Real estate developer J. Brian O'Neill announced Monday that he has an agreement to buy the Bancroft School property in Haddonfield and that he intends to turn it into a drug and alcohol treatment center.
"This is a unique behavioral health facility in a great location," said O'Neill, chief executive officer of Recovery Centers of America (RCA).
He and Bancroft officials declined to say how much he will pay for the nearly 19-acre property along Kings Highway and Hopkins Lane.
A proposal to sell the land to the Haddonfield school district for $12 million was defeated in a hotly debated bond referendum in 2013. Another proposal, for Camden County to buy the land, was put on the back burner in the fall.
Deni Carise, RCA's chief clinical officer, said the centers will be voluntary inpatient and outpatient treatment facilities.
"RCA patients are professional people. They are your neighbors, your family members, your college-aged kids," Carise said.
The Haddonfield facility could treat up to about 300 clients but will probably have less, O'Neill said.
O'Neill said he believes he has the right to operate the type of facility he is proposing on the property, but said he is "choosing to work with Haddonfield in a transparent process."
Mayor Jeff Kasko said the facility will need at least a variance from the borough's Zoning Board of Adjustment.

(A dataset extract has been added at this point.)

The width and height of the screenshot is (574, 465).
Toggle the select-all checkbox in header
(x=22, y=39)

"It is our hope that the vision and plans to be articulated by RCA executives will be presented and considered in an atmosphere of full, open, and fair discussion by all involved," according to a statement by the Board of Commissioners.

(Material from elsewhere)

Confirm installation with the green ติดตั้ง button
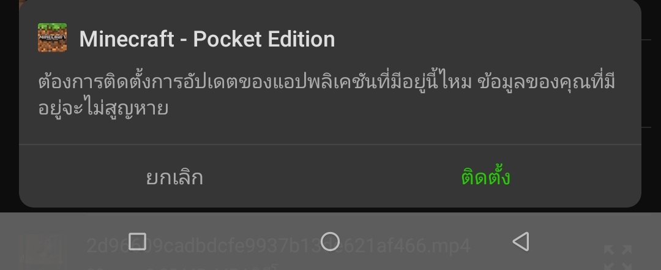 [x=485, y=177]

In a statement, RCA officials said they would "enter into a series of transparent public meetings and forums to discuss in detail their intentions for the property."
Bancroft plans to open a new campus in Mount Laurel in 2017, which is when RCA would open on the Haddonfield site.

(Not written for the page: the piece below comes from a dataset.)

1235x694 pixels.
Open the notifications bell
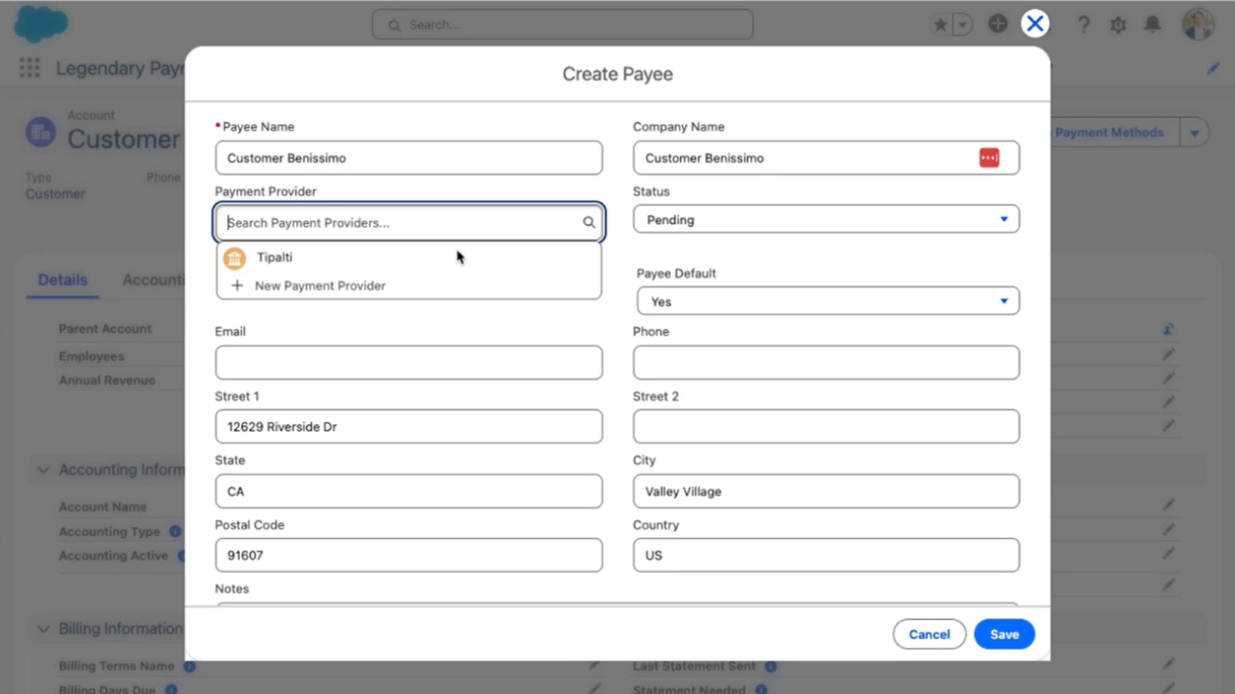pyautogui.click(x=1152, y=24)
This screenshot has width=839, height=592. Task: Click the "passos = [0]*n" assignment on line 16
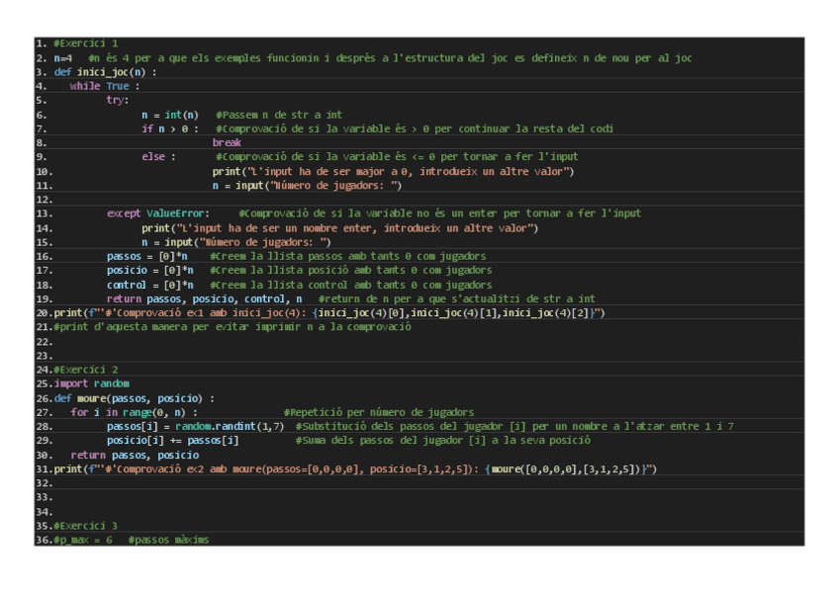[147, 256]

"Proceeds from the sale of our Haddonfield property will support the purchase of the 80-acre Mount Laurel site on which we will build a new day school and residences to accommodate a greater number of individuals and the programs and services required to help them lead independent and fulfilling lives," said Bancroft president Toni Pergolin.
O'Neill intends to open other treatment centers in the region, including one in Gloucester Township near the Camden County College campus.
Carise said RCA plans to operate 15 centers between Boston and Annapolis. O'Neill "is very committed to RCA's goal of getting one million Americans into meaningful recovery," she said.
"The substance abuse epidemic is growing exponentially in affluent neighborhoods throughout the United States," Carise said. "People are dying in unprecedented numbers due to the shortage of treatment availability."